Am J Prev Med. 2022 Mar 29:S0749-3797(22)00027-7. doi: 10.1016/j.amepre.2021.11.022. Online ahead of print.


INTRODUCTION: This study seeks to identify adolescent nicotine and cannabis vaping patterns and the characteristics of those adolescents who comprised each pattern.

METHODS: This prospective longitudinal survey study measured the relationship between nicotine and cannabis vaping among 1,835 adolescents from 4 public high schools outside of Philadelphia, Pennsylvania. Adolescents completed in-classroom surveys, including questions of lifetime and past 30-day nicotine and cannabis vaping, at Wave 1 (fall 2016, ninth grade) and 6-month intervals for the following 36 months (fall 2019, 12th grade). Data were analyzed in 2021.

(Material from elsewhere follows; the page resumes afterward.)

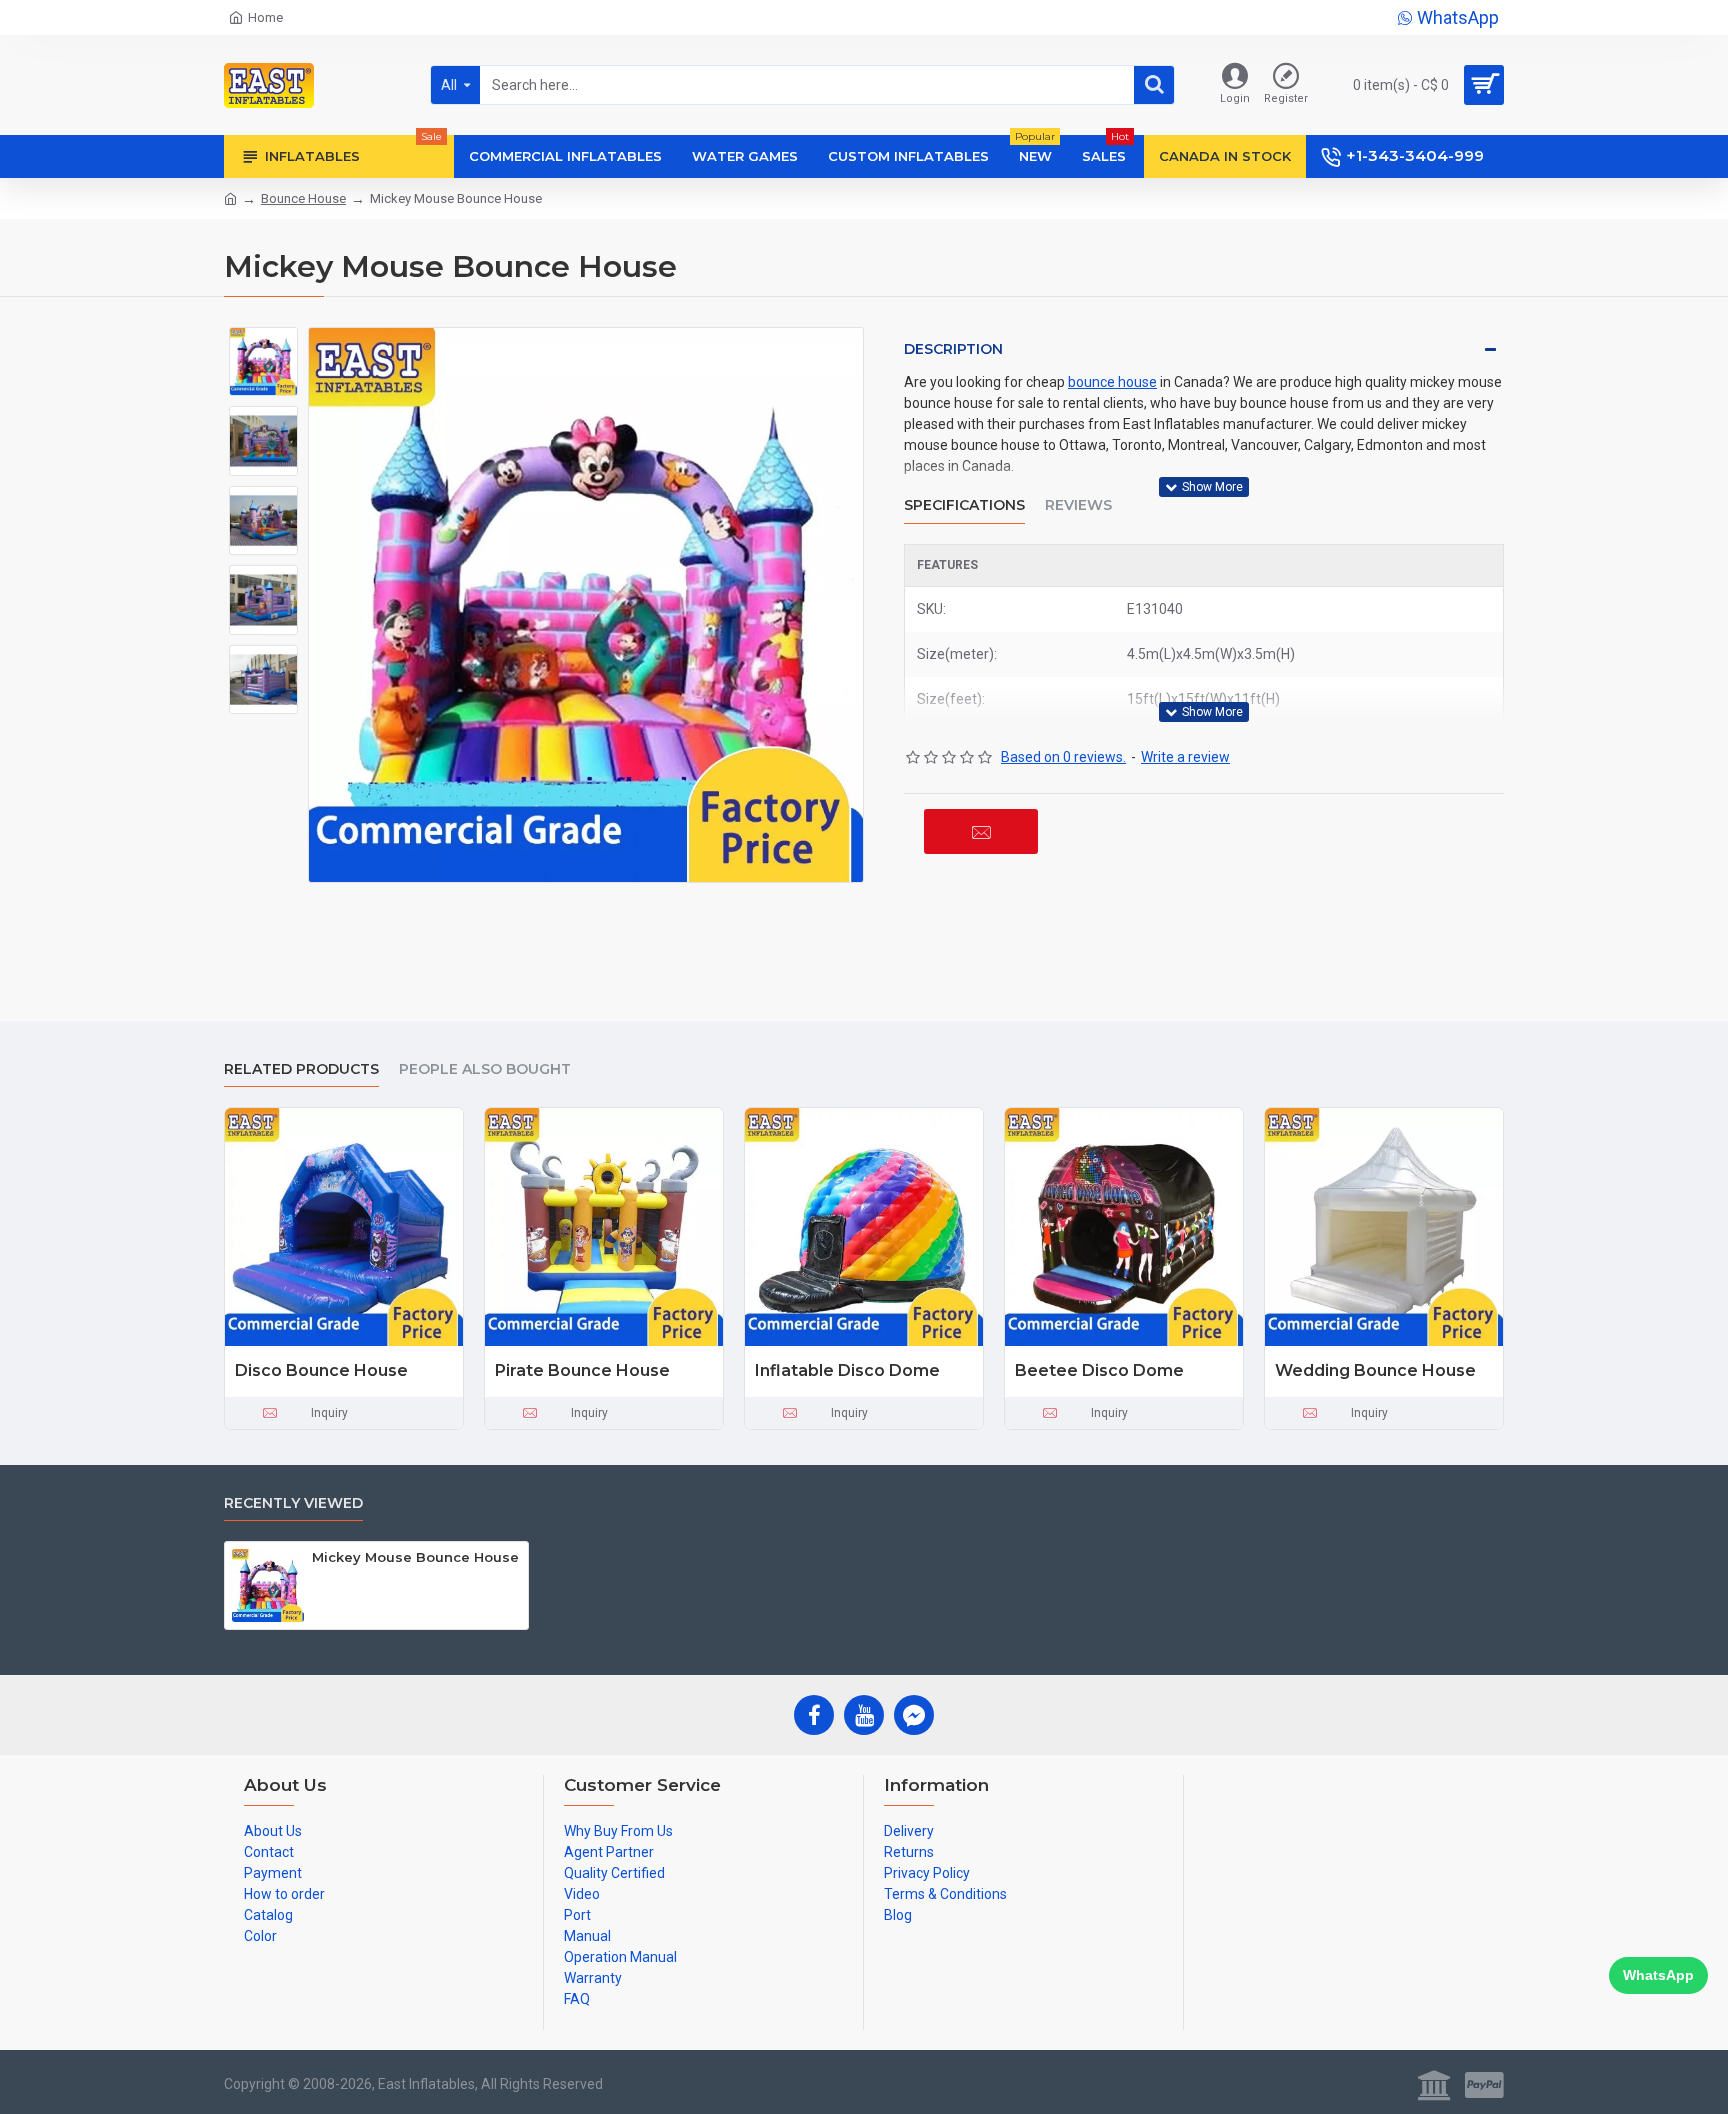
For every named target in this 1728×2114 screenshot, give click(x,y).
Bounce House (303, 198)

RESULTS: A sequential processes growth mixture model revealed 4 latent conjoint classes of nicotine and cannabis vaping: early, declining dual use (Class 1: n=259); rapidly increasing dual use (Class 2: n=128); later, slower dual use (Class 3: n=313); and no use (Class 4: n=1,136). Increased odds of belonging to Class 1 and Class 2 versus belonging to Class 4 were significantly associated with cigarette smoking (OR=3.71, OR=2.21), alcohol use (OR=2.55, OR=4.39), peer vaping (OR=1.24, OR=1.20), sensation seeking (OR=1.03, OR=1.11), positive E-cigarette expectations (OR=1.21, OR=1.17), and cigar smoking (OR=2.39 Class 2 only). Increased odds of belonging to Class 3 versus Class 4 were significantly associated with alcohol use (OR=1.66), perceived benefits of E-cigarette use (OR=1.03), positive E-cigarette expectations (OR=1.08), depressive symptoms (OR=1.02), and sensation seeking (OR=1.03).

CONCLUSIONS: From middle to late adolescence, vaping of nicotine and cannabis develop in close parallel. Regulatory policy and prevention interventions should consider the interplay between these 2 substances during this period of adolescence.